## WHAT IS REQUIRED
Convert the lines of the items below into a numbered list, leaving out any blank lines.

## PROVIDED MATERIAL
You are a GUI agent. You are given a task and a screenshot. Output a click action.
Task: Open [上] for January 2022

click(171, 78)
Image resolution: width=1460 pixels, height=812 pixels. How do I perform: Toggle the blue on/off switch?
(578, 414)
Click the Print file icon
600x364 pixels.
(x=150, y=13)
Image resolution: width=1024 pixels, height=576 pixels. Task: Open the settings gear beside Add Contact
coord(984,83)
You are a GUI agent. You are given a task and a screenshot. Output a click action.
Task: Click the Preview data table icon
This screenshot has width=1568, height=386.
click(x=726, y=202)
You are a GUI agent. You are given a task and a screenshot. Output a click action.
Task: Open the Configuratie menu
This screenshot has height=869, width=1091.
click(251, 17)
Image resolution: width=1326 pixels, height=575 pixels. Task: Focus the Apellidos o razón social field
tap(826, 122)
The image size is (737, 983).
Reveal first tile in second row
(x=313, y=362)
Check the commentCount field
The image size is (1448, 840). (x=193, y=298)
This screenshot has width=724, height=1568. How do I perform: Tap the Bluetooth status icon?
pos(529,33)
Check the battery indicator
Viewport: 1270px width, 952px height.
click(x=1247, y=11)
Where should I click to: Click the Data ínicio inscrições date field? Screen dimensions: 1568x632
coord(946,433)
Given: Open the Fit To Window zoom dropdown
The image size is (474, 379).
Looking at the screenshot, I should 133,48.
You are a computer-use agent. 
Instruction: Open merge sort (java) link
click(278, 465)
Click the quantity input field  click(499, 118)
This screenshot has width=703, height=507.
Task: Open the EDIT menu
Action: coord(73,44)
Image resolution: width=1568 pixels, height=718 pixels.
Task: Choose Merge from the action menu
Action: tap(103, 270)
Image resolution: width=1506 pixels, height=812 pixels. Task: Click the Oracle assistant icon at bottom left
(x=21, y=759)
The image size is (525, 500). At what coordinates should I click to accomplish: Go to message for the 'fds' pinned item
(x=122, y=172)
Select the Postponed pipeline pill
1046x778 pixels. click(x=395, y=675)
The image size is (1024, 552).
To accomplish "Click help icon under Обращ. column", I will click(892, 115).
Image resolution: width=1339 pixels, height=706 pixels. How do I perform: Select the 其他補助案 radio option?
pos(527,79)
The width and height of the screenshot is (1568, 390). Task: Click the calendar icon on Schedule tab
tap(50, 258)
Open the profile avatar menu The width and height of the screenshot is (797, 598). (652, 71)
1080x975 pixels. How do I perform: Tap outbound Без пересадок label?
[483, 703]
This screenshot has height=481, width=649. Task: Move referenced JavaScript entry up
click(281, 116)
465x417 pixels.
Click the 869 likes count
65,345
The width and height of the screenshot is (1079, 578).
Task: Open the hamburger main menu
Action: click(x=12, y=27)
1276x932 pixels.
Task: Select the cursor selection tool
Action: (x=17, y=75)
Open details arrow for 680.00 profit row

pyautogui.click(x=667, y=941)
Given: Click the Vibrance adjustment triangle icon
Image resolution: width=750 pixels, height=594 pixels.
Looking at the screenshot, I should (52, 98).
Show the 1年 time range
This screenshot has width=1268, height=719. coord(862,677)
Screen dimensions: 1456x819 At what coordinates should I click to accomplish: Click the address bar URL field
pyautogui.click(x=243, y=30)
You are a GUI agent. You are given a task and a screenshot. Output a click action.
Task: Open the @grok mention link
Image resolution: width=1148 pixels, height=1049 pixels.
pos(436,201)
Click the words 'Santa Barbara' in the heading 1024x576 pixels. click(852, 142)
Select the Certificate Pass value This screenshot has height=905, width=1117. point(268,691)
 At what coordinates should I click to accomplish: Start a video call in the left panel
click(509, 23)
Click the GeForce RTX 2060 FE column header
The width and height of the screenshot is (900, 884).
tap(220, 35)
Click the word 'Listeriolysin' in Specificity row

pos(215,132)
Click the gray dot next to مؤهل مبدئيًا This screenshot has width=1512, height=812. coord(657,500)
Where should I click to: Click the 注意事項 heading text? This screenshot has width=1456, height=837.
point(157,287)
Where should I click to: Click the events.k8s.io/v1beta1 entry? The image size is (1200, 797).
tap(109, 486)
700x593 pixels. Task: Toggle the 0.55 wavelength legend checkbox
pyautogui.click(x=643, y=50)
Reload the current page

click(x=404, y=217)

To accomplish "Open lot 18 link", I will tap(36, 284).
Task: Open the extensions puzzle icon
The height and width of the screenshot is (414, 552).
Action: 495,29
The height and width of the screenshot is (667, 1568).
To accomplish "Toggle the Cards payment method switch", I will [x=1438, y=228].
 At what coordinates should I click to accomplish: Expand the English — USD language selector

## SOLVED EXERCISE
1. You are a GUI agent. You are given a task and a screenshot. Output a click action.
2. Task: Open [上] for January 2022
3. click(171, 78)
4. Image resolution: width=1460 pixels, height=812 pixels. How do I perform: Toggle the blue on/off switch?
5. (578, 414)
6. Click the Print file icon
7. 600x364 pixels.
8. (x=150, y=13)
9. Image resolution: width=1024 pixels, height=576 pixels. Task: Open the settings gear beside Add Contact
10. coord(984,83)
11. You are a GUI agent. You are given a task and a screenshot. Output a click action.
12. Task: Click the Preview data table icon
13. This screenshot has width=1568, height=386.
14. click(x=726, y=202)
15. You are a GUI agent. You are given a task and a screenshot. Output a click action.
16. Task: Open the Configuratie menu
17. This screenshot has height=869, width=1091.
18. click(251, 17)
19. Image resolution: width=1326 pixels, height=575 pixels. Task: Focus the Apellidos o razón social field
20. tap(826, 122)
21. The image size is (737, 983).
22. Reveal first tile in second row
23. (x=313, y=362)
24. Check the commentCount field
25. The image size is (1448, 840). (x=193, y=298)
26. This screenshot has width=724, height=1568. How do I perform: Tap the Bluetooth status icon?
27. pos(529,33)
28. Check the battery indicator
29. Viewport: 1270px width, 952px height.
30. click(x=1247, y=11)
31. Where should I click to: Click the Data ínicio inscrições date field? Screen dimensions: 1568x632
32. coord(946,433)
33. Given: Open the Fit To Window zoom dropdown
34. The image size is (474, 379).
35. Looking at the screenshot, I should 133,48.
36. You are a computer-use agent. 
37. Instruction: Open merge sort (java) link
38. click(278, 465)
39. Click the quantity input field  click(499, 118)
40. This screenshot has width=703, height=507.
41. Task: Open the EDIT menu
42. Action: coord(73,44)
43. Image resolution: width=1568 pixels, height=718 pixels.
44. Task: Choose Merge from the action menu
45. Action: tap(103, 270)
46. Image resolution: width=1506 pixels, height=812 pixels. Task: Click the Oracle assistant icon at bottom left
47. (x=21, y=759)
48. The image size is (525, 500). At what coordinates should I click to accomplish: Go to message for the 'fds' pinned item
49. (x=122, y=172)
50. Select the Postponed pipeline pill
51. 1046x778 pixels. click(x=395, y=675)
52. The image size is (1024, 552).
53. To accomplish "Click help icon under Обращ. column", I will click(892, 115).
54. Image resolution: width=1339 pixels, height=706 pixels. How do I perform: Select the 其他補助案 radio option?
55. pos(527,79)
56. The width and height of the screenshot is (1568, 390). Task: Click the calendar icon on Schedule tab
57. tap(50, 258)
58. Open the profile avatar menu The width and height of the screenshot is (797, 598). (652, 71)
59. 1080x975 pixels. How do I perform: Tap outbound Без пересадок label?
60. [483, 703]
61. This screenshot has height=481, width=649. Task: Move referenced JavaScript entry up
62. click(281, 116)
63. 465x417 pixels.
64. Click the 869 likes count
65. 65,345
66. The width and height of the screenshot is (1079, 578).
67. Task: Open the hamburger main menu
68. Action: click(x=12, y=27)
69. 1276x932 pixels.
70. Task: Select the cursor selection tool
71. Action: (x=17, y=75)
72. Open details arrow for 680.00 profit row
73. pyautogui.click(x=667, y=941)
74. Given: Click the Vibrance adjustment triangle icon
75. Image resolution: width=750 pixels, height=594 pixels.
76. Looking at the screenshot, I should (52, 98).
77. Show the 1年 time range
78. This screenshot has width=1268, height=719. coord(862,677)
79. Screen dimensions: 1456x819 At what coordinates should I click to accomplish: Click the address bar URL field
80. pyautogui.click(x=243, y=30)
81. You are a GUI agent. You are given a task and a screenshot. Output a click action.
82. Task: Open the @grok mention link
83. Image resolution: width=1148 pixels, height=1049 pixels.
84. pos(436,201)
85. Click the words 'Santa Barbara' in the heading 1024x576 pixels. click(852, 142)
86. Select the Certificate Pass value This screenshot has height=905, width=1117. point(268,691)
87.  At what coordinates should I click to accomplish: Start a video call in the left panel
88. click(509, 23)
89. Click the GeForce RTX 2060 FE column header
90. The width and height of the screenshot is (900, 884).
91. tap(220, 35)
92. Click the word 'Listeriolysin' in Specificity row
93. pos(215,132)
94. Click the gray dot next to مؤهل مبدئيًا This screenshot has width=1512, height=812. coord(657,500)
95. Where should I click to: Click the 注意事項 heading text? This screenshot has width=1456, height=837.
96. point(157,287)
97. Where should I click to: Click the events.k8s.io/v1beta1 entry? The image size is (1200, 797).
98. tap(109, 486)
99. 700x593 pixels. Task: Toggle the 0.55 wavelength legend checkbox
100. pyautogui.click(x=643, y=50)
101. Reload the current page
102. click(x=404, y=217)
103. To accomplish "Open lot 18 link", I will tap(36, 284).
104. Task: Open the extensions puzzle icon
105. The height and width of the screenshot is (414, 552).
106. Action: 495,29
107. The height and width of the screenshot is (667, 1568).
108. To accomplish "Toggle the Cards payment method switch", I will [x=1438, y=228].
109.  At what coordinates should I click to accomplish: Expand the English — USD language selector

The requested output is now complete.